Moderated by Chus Martínez & Quinn Latimer
Research Assistants: Marion Ritzmann, Alice Wilke

As a sequel to Promise no Promises! and Women in Space, the third symposium at Art Institute HGK FHNW will be dedicated to Earth, its ideas, its spin, its possible dark futures. These symposia, moderated by Chus Martínez and Quinn Latimer, are a series of public events within the framework of the Women’s Center for Excellence, a long-term research project initiated by the Art Institute, together with Instituto Susch, a joint venture with Grażyna Kulczyk and Art Stations Foundation CH. 

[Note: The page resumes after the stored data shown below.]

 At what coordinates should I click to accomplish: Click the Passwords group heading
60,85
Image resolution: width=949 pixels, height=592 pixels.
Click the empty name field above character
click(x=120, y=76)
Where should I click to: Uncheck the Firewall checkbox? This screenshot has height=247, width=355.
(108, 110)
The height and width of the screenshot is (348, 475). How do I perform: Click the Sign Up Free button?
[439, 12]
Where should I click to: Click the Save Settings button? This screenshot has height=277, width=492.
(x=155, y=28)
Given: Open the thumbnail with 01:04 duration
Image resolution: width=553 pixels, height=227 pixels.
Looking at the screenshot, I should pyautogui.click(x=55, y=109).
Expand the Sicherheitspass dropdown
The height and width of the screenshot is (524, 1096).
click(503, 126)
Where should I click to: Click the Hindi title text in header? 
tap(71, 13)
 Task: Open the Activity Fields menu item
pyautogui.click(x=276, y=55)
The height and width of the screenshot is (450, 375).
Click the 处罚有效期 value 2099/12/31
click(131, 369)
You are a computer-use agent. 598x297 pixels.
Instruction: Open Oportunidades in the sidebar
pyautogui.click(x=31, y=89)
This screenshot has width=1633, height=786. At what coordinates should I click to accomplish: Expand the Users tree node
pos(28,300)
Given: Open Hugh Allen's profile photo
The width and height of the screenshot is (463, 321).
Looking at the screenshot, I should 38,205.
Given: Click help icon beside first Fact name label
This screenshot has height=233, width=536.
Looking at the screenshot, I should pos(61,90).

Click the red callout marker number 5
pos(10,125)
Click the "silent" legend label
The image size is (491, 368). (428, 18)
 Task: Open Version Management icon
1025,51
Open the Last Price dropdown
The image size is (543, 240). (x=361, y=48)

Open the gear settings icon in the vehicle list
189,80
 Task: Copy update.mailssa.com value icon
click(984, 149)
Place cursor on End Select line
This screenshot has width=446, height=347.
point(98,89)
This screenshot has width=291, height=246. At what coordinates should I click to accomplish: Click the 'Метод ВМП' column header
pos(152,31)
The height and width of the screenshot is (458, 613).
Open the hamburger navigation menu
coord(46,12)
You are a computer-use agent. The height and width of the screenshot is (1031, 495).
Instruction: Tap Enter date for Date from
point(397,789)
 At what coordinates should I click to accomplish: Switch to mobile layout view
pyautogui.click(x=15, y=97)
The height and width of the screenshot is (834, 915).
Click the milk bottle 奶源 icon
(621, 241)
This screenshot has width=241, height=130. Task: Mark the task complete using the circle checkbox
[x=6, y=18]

“Women who seek to be equal with men lack ambition.” This infamous quote attributed to Marilyn Monroe, among others, was paraphrased years later by feminist scholar Luce Irigaray in her critiqueof the often constraining and unallied aspirations of equality and equity. But what does it mean? Simply: men are not—and cannot continue to be—the measure of social justice. Following on from this complex argument the symposium will be dedicated to understanding the relations between feminism and species coexistence. Women on Earth, and all those it might be composed by,will consider the question of how environmentalism has been variously represented or nonrepresented in women’s and gender studies curricula, through the fields and ideas of ecofeminism, yes, but also others. Indeed, the symposium will go beyond the entanglement of gender and environmental issues to encompass other threads of the tight knot of ecocide: extractive capitalism, the movements and struggles of the Indigenous, and environmental racism in all its iterations. 

The issue of nature—and of all that is naturalized or deemed unnatural by hegemonic discourses and policy—is of particular importance to gender issues, as is science. But a scientific and technical approach to the climate emergency cannot be accurate without taking into consideration how gender, racial, and economic violence foster our emergent ecocides, nor by how women—often poor and Indigenous women—are overwhelmingly at the forefront of this violence as the very first recipients of. What kind of political and cultural transformation must occur to make these entanglements obvious and of vital concern? How to counter this violence in all its manifold forms?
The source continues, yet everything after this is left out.